Recensione: Necrospire
Tenendo fede alla tradizione statunitense in materia di death metal, gli I Killed Everyone si mostrano agguerriti e determinati al massimo per perseguire il loro scopo. Cioè, straziare con la massima potenza e precisione possibile i timpani dei fan del metal estremo. Una volontà che dire evidente è poco, scorrendo la lista della loro produzione discografica. Dal 2008, anno di nascita, si possono mettere in fila, infatti, due EP (“With Destruction, Comes Creation”, 2009; “The Last Breath Of A Dying World”, 2010), un demo (“The Great Defamation”, 2011) e due full-length (“Dead Peasants”, 2012; “Necrospire”, 2013).
L’ultimogenito, da oggi sugli scaffali dei negozi di dischi con il marchio Pavement Entertaiment, giunge in un momento di buona vena del sottogenere praticato dal combo di Addison: il deathcore. Heaven Shall Burn, Whitechapel, Neaera e All Shall Perish sono, difatti, per fare alcuni esempi, band sulla cresta dell’onda che sfornano ottimi album e mettono a ferro e fuoco gli stage in giro per il Mondo.
Un deathcore, qui, violentissimo, possente all’inverosimile, devastante. Scevro dal benché minimo richiamo melodico, anzi arcigno e dissonante grazie, ma non solo, al terribile growling di Tim O’Brien; in realtà più tipico, per via dell’inhale e delle conseguenti… ‘suinate’, al brutal.
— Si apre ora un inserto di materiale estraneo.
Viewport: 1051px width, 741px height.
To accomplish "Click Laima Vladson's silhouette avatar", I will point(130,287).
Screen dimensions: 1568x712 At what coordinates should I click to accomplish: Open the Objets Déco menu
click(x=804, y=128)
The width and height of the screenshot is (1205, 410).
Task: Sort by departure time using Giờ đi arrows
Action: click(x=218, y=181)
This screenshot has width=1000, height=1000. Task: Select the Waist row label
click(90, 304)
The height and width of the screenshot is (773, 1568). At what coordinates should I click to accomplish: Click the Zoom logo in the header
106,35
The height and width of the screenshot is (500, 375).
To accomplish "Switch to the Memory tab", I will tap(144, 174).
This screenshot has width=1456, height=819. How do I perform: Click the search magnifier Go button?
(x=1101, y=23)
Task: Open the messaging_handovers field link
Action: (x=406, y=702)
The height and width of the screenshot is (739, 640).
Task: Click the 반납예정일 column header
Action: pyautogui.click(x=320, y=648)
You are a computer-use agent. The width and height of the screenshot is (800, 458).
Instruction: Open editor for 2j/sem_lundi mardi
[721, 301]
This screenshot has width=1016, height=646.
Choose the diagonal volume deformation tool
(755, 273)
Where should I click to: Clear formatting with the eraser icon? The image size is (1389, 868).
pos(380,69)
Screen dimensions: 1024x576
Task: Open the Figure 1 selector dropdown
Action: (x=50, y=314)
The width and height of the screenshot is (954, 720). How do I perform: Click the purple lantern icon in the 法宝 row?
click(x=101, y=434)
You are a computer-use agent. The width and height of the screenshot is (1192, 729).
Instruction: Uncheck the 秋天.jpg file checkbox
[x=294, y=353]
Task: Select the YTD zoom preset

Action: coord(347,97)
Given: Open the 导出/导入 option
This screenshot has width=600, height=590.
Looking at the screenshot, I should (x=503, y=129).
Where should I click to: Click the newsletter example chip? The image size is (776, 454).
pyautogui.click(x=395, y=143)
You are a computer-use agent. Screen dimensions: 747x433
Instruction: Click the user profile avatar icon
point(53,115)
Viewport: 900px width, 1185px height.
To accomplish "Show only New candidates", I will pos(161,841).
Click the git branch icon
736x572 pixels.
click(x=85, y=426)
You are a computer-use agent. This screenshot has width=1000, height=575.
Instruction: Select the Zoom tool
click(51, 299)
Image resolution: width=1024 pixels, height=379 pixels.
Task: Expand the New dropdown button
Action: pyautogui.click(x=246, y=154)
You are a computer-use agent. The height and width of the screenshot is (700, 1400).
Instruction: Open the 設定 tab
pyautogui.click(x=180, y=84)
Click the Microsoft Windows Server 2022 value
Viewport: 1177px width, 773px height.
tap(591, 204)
La matrice *-core, tuttavia, presenza rilevanza assoluta, nel sound dei Nostri, evidenziata dalla caratteristica, gigantesca muraglia fonica eretta dall’intreccio dei riff di chitarra, la cui timbrica è ovviamente compressa e stoppata dal palm-muting; dal taglio aspro, asciutto e tagliente della produzione e, ultimo ma non ultimo, dal susseguirsi fra gli abissali rallentamenti dei breakdown e le assurde accelerazioni dei blast-beats.
L’effetto complessivo, a onor del vero, non è molto originale e anzi, a parte la desueta accoppiata inhale / *-core, rientra in tutto e per tutto nei dettami canonici dello stile musicale in parola. Anche se, ad aiutare un po’ la formazione dell’Illinois a plasmare una sua personalità, c’è un piacevole in quanto sottile mood tetro e oscuro a fare da opprimente compagno di viaggio. Infatti, per ciò, “Necrospire” riesce, con la musica, a rendere mentalmente concrete le arcane e maligne atmosfere ottimamente raffigurate nella copertina del CD.
A chiarire questa sensazione ci pensa l’opener “A Sanguinary Mass”, il cui incipit è foriero di cupi presagi, spazzati però via da un sound travolgente, dalla sua energia senza fine, annichilente nel suo incedere distruttivo. Incedere reso insostenibilmente pesante dalle asfissianti decelerazioni degli stop’n’go iperbarici, alimentati dalla sezione ritmica composta dal basso di Jason Cordero e dalla batteria di Tom Salazar. La quale, nella successiva “Grimoire I – Eviscerated”, si produce in efferate progressioni velocistiche sì da dare, davvero, in questo caso, l’idea degli spaventosi eccessi del brutal death metal. Le successioni delle ondate dei blast-beats suonano come schiaffoni in piena faccia, quasi chiamati per questo dalle allucinanti linee vocali di O’Brien, comprensive – pure – di folli scream. La quadratura del sound dei I Killed Everyone, tuttavia, non muta di un millimetro al susseguirsi delle song; fornendo con ciò ottimo materiale per garantire la stabilità e continuità stilistica ma, anche, carburante per una noia che, abbastanza presto, non manca di farsi sentire fra un breakdown e l’altro di “The Devourer Beyond”. L’essersi così concentrati sull’aspetto… ‘culturistico’ del proprio sound, a parere di chi scrive, ha un messo in secondo piano la canzone in senso stretto; quasi che essa sia solo un mezzo per mostrare i muscoli il più tirati a lucido possibile. Senza, cioè, averne curato la forma e l’armonia per dar luogo a un lavoro equilibrato e piacevole sotto tutti i punti di vista; e non solo quelli direttamente riconducibili al testosterone.
Per questo, pur essendo un’opera in cui la perfetta tecnica esecutiva e la feroce risolutezza messa giù dai I Killed Everyone determinino un impatto dalla rara intensità sonora, “Necrospire” non può andare oltre a una più che abbondante sufficienza in virtù di un songwriting sostanzialmente monocorde nei contenuti. Un’opacità artistica pericolosa, poiché è quella che decreta, spesso e volentieri, la permanenza in un anonimo, impersonale – seppur dorato – underground.